*ACTION ITEM*.
Go through the records below line by line. Count the lines with "computer" and give the count alone.

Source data
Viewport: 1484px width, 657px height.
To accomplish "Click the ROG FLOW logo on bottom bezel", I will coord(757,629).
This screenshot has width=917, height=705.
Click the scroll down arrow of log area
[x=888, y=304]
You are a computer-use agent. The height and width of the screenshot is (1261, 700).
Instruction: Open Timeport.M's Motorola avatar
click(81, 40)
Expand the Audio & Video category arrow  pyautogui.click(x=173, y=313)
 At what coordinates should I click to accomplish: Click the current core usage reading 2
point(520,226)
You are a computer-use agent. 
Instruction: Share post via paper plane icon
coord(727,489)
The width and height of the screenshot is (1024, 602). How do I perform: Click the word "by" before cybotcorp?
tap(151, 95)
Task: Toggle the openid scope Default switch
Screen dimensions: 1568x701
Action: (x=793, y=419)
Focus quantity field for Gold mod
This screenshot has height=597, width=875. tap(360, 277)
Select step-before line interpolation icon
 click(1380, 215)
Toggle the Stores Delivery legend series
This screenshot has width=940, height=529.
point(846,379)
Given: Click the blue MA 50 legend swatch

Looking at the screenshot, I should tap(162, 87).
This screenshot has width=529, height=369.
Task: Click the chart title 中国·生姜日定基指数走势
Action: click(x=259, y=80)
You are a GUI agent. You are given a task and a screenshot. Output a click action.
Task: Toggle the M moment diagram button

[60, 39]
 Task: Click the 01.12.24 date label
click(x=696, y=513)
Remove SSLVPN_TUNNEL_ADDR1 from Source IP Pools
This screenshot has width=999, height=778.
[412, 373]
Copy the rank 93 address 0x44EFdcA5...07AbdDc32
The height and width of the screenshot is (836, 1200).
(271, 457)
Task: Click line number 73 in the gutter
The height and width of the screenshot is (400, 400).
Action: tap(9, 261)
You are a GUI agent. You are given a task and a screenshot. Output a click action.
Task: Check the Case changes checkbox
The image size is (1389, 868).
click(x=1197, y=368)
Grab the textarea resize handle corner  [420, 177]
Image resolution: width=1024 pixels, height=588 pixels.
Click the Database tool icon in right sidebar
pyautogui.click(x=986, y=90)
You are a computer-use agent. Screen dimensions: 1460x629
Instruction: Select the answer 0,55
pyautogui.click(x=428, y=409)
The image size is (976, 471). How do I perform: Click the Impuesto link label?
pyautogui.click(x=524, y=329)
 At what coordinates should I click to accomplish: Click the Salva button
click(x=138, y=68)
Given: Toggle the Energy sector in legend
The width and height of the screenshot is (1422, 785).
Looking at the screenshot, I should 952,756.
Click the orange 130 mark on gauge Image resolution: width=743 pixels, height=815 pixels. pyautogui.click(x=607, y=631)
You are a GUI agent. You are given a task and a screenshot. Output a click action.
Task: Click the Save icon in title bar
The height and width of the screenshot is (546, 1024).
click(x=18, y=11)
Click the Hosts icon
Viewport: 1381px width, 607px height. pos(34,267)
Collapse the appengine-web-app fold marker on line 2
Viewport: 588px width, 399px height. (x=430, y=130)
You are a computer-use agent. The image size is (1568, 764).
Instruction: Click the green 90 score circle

*EXERCISE OUTPUT*.
4